— start QUOTED PASSAGE —

Ten Things You Probably Don’t Know About Presidential Inaugurations
from The Water's Edge

Ten Things You Probably Don’t Know About Presidential Inaugurations

The presidential inaugural platform under construction in front of the U.S. Capitol on November 9, 2020. Brendan Smialowski/AFP/ via Getty Images.
The presidential inaugural platform under construction in front of the U.S. Capitol on November 9, 2020. Brendan Smialowski/AFP/ via Getty Images.

By now you no doubt have heard that President Donald Trump will skip President-Elect Joe Biden’s inauguration next Wednesday. Given Trump’s role in inciting last week’s mob attack on the Capitol Building, that decision is no doubt for the best. However, it breaks a tradition that has come to symbolize a core democratic principle, namely, the orderly and peaceful transfer of power. The good news on that front is that Vice President Mike Pence will attend the inauguration.

— end QUOTED PASSAGE —
— start SUPPLIED DATA —

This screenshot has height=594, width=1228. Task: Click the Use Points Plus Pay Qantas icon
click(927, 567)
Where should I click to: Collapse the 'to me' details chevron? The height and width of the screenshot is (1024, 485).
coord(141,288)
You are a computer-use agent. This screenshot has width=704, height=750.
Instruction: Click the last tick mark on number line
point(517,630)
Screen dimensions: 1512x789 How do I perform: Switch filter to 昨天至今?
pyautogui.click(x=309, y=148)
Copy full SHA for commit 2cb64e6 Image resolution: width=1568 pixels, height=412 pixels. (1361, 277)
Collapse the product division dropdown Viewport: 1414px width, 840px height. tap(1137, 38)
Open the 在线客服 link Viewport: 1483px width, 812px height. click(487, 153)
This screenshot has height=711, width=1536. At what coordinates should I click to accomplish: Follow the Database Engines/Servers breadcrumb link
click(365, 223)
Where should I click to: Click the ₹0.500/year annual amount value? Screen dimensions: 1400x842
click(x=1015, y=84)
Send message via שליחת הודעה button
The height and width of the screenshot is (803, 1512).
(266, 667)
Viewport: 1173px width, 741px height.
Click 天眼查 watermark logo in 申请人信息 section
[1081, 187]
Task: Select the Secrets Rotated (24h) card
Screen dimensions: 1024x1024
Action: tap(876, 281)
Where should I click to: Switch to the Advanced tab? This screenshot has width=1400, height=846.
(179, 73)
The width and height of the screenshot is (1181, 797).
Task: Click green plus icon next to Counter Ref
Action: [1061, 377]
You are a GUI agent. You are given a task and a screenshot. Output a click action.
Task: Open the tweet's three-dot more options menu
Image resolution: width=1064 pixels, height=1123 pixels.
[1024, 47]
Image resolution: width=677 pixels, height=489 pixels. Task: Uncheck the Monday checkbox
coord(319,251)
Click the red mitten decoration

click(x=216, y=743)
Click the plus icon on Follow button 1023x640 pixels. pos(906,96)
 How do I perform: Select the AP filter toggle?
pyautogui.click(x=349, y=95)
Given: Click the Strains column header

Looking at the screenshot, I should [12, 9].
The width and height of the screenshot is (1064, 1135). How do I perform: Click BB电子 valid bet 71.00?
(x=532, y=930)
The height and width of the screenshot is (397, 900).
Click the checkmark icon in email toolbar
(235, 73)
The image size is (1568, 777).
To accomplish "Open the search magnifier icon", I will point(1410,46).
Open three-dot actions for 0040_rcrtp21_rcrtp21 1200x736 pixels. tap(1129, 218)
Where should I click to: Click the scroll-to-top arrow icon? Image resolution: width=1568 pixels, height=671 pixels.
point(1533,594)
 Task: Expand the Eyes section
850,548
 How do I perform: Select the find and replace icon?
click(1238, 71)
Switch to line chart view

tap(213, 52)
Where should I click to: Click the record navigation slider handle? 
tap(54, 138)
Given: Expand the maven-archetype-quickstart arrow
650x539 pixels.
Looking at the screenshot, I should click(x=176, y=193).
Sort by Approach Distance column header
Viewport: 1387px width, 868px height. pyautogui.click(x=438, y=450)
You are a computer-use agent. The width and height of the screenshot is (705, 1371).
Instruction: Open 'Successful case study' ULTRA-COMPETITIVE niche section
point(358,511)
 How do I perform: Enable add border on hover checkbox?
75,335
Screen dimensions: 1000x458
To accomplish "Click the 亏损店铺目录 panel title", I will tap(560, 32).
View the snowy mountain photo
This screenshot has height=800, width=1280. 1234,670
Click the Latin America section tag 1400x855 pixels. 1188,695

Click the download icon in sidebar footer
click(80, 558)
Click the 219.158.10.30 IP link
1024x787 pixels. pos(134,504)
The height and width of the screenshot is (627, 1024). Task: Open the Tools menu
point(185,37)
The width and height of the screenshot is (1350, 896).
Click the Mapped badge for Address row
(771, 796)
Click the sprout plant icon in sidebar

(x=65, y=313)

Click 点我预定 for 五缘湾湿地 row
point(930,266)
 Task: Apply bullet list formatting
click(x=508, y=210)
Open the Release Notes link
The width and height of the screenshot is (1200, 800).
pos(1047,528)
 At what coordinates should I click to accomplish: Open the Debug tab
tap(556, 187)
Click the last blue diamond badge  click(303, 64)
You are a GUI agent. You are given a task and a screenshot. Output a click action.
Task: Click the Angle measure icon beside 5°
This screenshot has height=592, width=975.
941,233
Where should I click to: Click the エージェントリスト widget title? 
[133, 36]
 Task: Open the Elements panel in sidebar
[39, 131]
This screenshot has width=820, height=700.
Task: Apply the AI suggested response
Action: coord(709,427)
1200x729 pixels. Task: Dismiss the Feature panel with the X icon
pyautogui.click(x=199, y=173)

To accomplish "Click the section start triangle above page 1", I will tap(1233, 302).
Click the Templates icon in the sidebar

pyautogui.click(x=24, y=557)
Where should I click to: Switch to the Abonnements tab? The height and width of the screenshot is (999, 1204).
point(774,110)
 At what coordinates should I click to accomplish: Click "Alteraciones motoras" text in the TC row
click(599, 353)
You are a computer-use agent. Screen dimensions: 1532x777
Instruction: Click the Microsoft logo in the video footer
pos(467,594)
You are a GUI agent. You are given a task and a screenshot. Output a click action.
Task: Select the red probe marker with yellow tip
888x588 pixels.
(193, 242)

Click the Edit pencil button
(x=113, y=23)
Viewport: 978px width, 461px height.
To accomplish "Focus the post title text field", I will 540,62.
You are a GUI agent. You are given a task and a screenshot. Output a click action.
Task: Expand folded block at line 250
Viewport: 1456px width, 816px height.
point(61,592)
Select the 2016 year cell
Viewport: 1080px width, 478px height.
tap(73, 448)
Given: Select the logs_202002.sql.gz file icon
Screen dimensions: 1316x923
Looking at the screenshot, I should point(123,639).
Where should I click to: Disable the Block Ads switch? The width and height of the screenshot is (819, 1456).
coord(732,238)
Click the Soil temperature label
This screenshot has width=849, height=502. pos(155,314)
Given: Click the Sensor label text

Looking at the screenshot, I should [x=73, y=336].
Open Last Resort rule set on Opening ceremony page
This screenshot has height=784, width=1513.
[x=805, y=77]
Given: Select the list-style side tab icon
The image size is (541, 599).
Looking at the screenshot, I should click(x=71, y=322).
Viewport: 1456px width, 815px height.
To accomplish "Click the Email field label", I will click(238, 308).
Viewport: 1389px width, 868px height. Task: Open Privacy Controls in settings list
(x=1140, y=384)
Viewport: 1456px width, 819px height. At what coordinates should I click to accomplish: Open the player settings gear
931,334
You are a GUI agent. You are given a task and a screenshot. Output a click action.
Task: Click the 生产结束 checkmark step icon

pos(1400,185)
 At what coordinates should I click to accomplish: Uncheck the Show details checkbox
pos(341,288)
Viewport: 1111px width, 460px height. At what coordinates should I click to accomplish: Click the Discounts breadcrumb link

— end SUPPLIED DATA —

- TASK TO CARRY OUT -
In the passage on presidential inaugurations, reproduce the text from "By now you no" up to and including "attend the inauguration.", substituting "U.S. Capitol" for "Capitol Building".

- TASK SOLUTION -
By now you no doubt have heard that President Donald Trump will skip President-Elect Joe Biden’s inauguration next Wednesday. Given Trump’s role in inciting last week’s mob attack on the U.S. Capitol, that decision is no doubt for the best. However, it breaks a tradition that has come to symbolize a core democratic principle, namely, the orderly and peaceful transfer of power. The good news on that front is that Vice President Mike Pence will attend the inauguration.